The second hospital, the Fever Hospital, its full title being the Bootle Corporation Infectious Diseases Hospital, opened in 1886, and was designed specifically for those with contagious diseases, mainly to isolate patients infected with cholera and diptheria, a highly contagious disease, Prior to the 1940s outbreaks of diptheria were a common occurrence, brought on by poor living conditions and overcrowding mainly affecting children and the elderly, until a vaccine was introduced. Those patients that were fit to travel were transferred from the Royal Borough hospital to the Fever Hospital by ambulances, one of which was supplied by Bootle Fire Brigade. Enlarged in 1903 and costing £14.491 to build, there were 105 beds, and for the convenience of patients there were two well equipped Ambulances. The Corporation considered the advisability of increasing the number of Scarlet fever beds, of which there were later fifty-three. Unlike the fancy Borough building, most of the site consisted of wooden huts,which were easier to clean. 

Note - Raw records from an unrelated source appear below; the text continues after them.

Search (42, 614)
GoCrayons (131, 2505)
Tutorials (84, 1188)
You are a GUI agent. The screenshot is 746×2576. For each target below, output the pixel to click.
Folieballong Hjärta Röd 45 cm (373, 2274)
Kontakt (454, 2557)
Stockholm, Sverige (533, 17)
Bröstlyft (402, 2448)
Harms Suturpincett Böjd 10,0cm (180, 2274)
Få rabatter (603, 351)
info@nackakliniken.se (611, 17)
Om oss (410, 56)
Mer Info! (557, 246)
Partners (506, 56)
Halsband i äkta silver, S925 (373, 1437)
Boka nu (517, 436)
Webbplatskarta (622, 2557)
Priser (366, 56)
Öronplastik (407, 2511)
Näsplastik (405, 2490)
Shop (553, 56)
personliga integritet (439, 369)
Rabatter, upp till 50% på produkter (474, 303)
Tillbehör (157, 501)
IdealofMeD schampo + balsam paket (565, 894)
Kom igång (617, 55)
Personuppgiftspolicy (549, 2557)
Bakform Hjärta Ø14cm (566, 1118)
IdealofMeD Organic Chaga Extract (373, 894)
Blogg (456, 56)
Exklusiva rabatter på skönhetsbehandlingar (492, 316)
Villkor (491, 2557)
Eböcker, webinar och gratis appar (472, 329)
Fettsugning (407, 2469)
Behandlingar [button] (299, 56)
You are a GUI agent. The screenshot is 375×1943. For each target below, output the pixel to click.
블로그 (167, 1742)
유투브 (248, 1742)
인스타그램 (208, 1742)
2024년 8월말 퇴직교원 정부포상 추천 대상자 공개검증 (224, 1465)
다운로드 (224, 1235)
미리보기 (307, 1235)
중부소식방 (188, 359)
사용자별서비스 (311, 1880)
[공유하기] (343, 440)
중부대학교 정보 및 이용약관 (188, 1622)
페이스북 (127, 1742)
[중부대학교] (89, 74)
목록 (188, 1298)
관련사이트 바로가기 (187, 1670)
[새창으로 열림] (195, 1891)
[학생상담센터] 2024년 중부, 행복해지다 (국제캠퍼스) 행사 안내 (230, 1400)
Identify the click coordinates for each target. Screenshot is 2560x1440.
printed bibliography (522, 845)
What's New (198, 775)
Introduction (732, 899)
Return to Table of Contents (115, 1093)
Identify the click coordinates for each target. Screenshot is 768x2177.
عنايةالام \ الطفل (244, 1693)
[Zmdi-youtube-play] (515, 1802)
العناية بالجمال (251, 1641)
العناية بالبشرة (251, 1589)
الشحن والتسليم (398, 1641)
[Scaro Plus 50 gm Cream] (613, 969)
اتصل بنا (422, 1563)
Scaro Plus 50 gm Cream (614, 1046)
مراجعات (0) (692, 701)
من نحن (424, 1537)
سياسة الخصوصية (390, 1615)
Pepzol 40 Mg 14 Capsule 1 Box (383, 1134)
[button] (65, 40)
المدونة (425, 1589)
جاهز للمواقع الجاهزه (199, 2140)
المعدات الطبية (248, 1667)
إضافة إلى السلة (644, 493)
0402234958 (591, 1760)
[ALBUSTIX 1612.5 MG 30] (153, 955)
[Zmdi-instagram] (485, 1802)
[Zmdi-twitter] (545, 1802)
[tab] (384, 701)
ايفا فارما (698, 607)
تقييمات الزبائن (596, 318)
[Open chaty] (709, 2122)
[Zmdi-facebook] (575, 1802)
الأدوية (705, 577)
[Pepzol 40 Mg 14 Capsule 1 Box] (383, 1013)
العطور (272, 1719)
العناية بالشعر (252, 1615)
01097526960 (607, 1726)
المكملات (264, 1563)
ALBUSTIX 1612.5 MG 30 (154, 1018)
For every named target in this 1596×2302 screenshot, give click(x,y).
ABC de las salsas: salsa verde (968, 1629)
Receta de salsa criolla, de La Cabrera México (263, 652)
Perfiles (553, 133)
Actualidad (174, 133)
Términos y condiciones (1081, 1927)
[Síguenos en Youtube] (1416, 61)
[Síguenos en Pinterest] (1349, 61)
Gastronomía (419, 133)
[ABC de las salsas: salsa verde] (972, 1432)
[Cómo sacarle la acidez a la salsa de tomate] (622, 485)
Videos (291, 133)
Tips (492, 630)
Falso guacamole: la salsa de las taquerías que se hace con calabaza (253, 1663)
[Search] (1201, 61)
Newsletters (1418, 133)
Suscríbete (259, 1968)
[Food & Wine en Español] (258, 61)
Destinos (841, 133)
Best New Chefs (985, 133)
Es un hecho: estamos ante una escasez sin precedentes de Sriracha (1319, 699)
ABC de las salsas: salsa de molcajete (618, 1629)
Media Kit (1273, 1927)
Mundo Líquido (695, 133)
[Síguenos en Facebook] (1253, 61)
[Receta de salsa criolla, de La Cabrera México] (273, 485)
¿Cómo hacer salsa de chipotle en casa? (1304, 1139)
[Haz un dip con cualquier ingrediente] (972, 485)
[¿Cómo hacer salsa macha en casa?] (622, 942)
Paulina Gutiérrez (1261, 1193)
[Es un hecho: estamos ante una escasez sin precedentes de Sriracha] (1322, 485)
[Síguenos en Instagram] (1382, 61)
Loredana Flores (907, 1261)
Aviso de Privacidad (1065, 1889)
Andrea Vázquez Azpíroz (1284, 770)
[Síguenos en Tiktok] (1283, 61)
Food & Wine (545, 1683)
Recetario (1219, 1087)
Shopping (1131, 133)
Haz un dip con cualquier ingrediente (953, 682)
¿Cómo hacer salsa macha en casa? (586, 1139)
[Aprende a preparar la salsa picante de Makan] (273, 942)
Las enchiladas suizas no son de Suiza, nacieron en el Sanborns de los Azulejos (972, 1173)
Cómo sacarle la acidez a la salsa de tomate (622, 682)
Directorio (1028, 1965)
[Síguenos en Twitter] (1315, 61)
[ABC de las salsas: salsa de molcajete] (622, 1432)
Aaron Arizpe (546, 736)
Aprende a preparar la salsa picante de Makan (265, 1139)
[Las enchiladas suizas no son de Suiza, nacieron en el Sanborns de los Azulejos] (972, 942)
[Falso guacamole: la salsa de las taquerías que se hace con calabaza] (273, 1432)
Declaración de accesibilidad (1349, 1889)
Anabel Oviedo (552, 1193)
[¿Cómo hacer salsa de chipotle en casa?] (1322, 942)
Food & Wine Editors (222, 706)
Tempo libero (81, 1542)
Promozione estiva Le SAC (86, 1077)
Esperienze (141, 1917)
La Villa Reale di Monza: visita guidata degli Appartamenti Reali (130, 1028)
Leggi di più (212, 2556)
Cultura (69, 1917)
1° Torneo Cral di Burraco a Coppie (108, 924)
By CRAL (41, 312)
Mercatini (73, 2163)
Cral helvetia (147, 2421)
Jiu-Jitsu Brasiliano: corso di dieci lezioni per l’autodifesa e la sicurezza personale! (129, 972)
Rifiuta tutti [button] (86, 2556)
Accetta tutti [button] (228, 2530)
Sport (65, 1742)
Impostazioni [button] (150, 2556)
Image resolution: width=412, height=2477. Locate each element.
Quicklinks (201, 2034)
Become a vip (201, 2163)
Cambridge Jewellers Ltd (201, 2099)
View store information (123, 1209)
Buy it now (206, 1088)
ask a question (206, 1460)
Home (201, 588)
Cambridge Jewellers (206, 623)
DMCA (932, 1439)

During WW2, because of Bootle General Hospitals proximity to the docks, industry was subjected to bombing raids. The Isolation Hospital took on the role of a general hospital, with many temporary buildings added and this arrangement continued until around 1949. When the hospital moved back to the Bootle site, it became redundant as an Isolation Hospital, When closed, two thirds of the Fever Hospital was demolished and what was left was used by Bootle corporation as a Housing Office, the HQ of Sefton Councils Security Services with the annex at one time converted into St Monica's Senior Boys and Gray St Senior Boys.